Secondly, it offers a kind of literary ecocriticism concerned with the destruction of the natural cohesion between human beings and environment as expressed by clan matriarch Tao Jiuxiang: “Earth swallows man, yet man depends upon the earth for his livelihood. Buried under the ground, man’s death is eternal, yet eating the fruits of the earth men have subsisted for countless centuries” (560). Just as famous writers like Ah Cheng, Jiang Rong and others lamented deforestation and disregard for wildlife (Thornber 2017). Fang Qi’s work is an elegy for the last shaman of Three Gorges, the loss of whom brings the land itself into demise: “With Xia Qifa’s [the shaman] nurture and solicitude, the fir tree on the dragon’s brow had gradually turned from yellow to green, coming back to life. But now, the tree’s needles had turned a brittle yellowish-red” (452).
The novel playfully accepts the animistic paradigm of shamanism, making use of allegorical wildlife scenes to hint at future events: thus, when the matchmaker Third Auntie, after having been turned away in disdain by the wealthy Xiang family, sees a pack of small but vicious dholes (Asiatic wild dogs) attacking and bringing down a moon bear, she (correctly as it turns out) interprets the episode as a good omen: “She, too, would claw back her honor like the fierce dhole” (35).
Thirdly, the novel employs the temporal scope and narrative perspective of the New Historical trend in contemporary Chinese fiction as represented most famously by Mo Yan (Lin 2005), which, with a postmodern wariness of grand narratives, retells famous historical events from the perspective of the individual and its influences on her or his emotions, fantasies and daily life. One example of this kind of micro-history is the conflict between regional and national loyalty experienced by Diezhu’s son Mawu: “Motherfucking Japanese devils! […] He wished he could head straight to the front to take revenge, but he couldn’t: Huangshui, this ancient town, needed him” (150).
Another conflict, brought into focus by the novels cross-generational timespan, is between tradition and progress: Diezhu wishes for his sons to be educated and knowledgeable, yet he is exasperated when their expanded horizon makes them want to leave home.
With its numerous and somewhat flat characters, the novel initially requires some perseverance on the part of the reader, yet as it unfolds its detailed and sensuous universe of sweet wine, cloud filled gorges and spiritual chants there is no turning back. Based on ten years of anthropological field work, Elegy of a River Shaman is a lush and generous (but also violent and tragic) tale of the last tiger and the last shaman of Three Gorges. It uses fictional narrative to celebrate the rich folk customs of this area of China and preserve them for the future.

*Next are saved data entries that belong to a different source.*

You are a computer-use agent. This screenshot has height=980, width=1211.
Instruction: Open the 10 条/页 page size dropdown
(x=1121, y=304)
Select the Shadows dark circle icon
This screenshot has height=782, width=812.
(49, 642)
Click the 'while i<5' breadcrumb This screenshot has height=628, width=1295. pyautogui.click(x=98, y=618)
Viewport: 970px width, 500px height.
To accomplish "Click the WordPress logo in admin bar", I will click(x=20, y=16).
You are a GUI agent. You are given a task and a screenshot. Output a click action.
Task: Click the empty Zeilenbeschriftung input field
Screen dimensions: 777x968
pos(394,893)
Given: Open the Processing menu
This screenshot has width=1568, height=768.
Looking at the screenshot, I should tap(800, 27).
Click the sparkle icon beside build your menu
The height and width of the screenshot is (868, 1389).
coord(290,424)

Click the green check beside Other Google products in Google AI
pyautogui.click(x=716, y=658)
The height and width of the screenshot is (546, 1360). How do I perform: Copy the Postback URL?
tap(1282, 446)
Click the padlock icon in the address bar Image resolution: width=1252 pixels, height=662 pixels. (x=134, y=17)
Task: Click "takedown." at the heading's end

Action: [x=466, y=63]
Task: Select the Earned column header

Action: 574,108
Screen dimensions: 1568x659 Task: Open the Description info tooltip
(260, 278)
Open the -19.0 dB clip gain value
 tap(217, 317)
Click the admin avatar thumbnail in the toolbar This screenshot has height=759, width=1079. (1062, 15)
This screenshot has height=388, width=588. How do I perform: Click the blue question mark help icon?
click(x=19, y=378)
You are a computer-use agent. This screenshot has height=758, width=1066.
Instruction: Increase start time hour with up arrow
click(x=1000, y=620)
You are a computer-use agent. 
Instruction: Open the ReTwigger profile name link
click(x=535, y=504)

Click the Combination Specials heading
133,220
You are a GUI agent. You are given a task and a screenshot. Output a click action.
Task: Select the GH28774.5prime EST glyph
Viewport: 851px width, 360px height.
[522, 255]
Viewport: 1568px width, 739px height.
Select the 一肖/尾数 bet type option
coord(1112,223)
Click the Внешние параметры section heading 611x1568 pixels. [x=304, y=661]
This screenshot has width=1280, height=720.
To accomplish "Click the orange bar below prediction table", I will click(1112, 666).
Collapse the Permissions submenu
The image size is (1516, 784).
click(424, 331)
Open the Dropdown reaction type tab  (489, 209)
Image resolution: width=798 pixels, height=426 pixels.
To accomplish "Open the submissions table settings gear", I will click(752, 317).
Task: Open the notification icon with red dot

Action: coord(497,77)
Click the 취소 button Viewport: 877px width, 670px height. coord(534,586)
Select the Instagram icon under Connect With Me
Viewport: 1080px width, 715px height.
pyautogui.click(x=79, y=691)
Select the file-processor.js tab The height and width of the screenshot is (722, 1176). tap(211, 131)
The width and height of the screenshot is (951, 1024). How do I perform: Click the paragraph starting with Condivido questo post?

Kinkley, Jeffrey. 1993. “Shen Congwen’s Legacy in Chinese Literature of the 1980s.” In Ellen Widmer, and Der-wei Wang, eds., From May Fourth to June Fourth: Fiction and Film in Twentieth-Century China. Cambridge, Mass.: Harvard University Press.
Lin, Qingxin. 2005. Brushing History Against the Grain: Reading the Chinese New Historical Fiction (1986-1999). Hong Kong: Hong Kong University Press.
Thornber, Karen Laura. 2017. “Wolf Totem and Nature Writing.” In David Der-wei Wang, ed., A New Literary History of Modern China. Cambridge, Mass.: Belknap Harvard.